Your instructions →
In the Seychelles appeal judgment below, which three identities did the trial judge find present for the plea of res judicata?

Delpech v Gregoretti and Another (3 of 2005) (3 of 2005) [2006] SCCA 14 (28 November 2006);







IN THE COURT OF APPEAL OF
SEYCHELLES



COURT OF CIVIL APPEAL








SCA No: 3 of 2005






MONIQUE
DELPECH
Appellant







vs







1. MARIE-ANGE GREGORETTI




    2. MARY
    MOREL Respondent




===========================================


Before:
Bwana, Hodoul, Domah, JJA


Counsel:
Mr. Ally for the Applicant



Mr. Bonte for
the REspondent






Date
of Hearing
: 22 November 2006


Date
of Judgment
: 29 November 2006











JUDGMENT OF THE COURT







Domah, JA















[1] This an appeal against the
decision of the Supreme Court which upheld a plea in limine litis to
the effect that the principle
of res judicata debarred further
pursuit of the civil case no. 4/2004 in the light of the decision in
civil case no. 305/96. After
what we would say was a faithful
examination of the facts as emerged from the pleadings, the Learned
Judge found that the three
unities were satisfied for a successful
plea of res judicata. There was identity of parties, identity of
subject-matter and identity
of cause of action.







[2] There are two grounds of appeal as
follows:










      1. the findings of the learned
        trial Judge that the finding of the Appeal Court has clearly
        resolved the issue of the plaintiff’s
        right to claim any
        interest in the reserved portion of land which now allegedly forms
        part of parcel No V 112 is erroneous
        and a misinterpretation of
        the judgment of the Court of Appeal in civil Appeal No. 25/78;













      1. the learned trial Judge erred in
        his finding that there was identity of cause between the
        previous action for division in
        kind in civil side no 305/96
        and the action before the Court in civil side no. 4/2004.

Provided material →
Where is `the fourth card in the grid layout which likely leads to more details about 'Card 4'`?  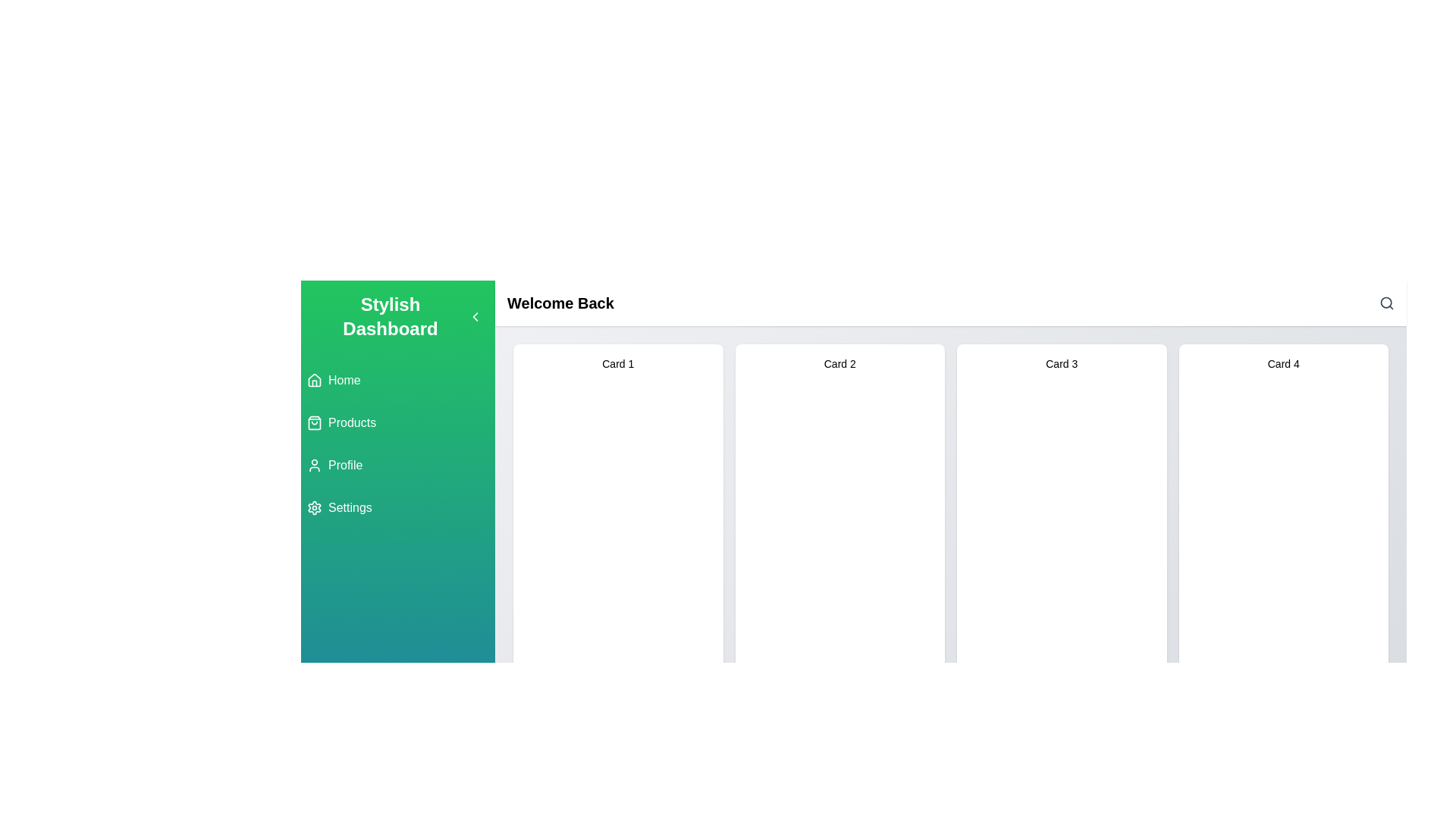
the fourth card in the grid layout which likely leads to more details about 'Card 4' is located at coordinates (1282, 525).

Task output →
Identity of parties, identity of subject-matter and identity of cause of action.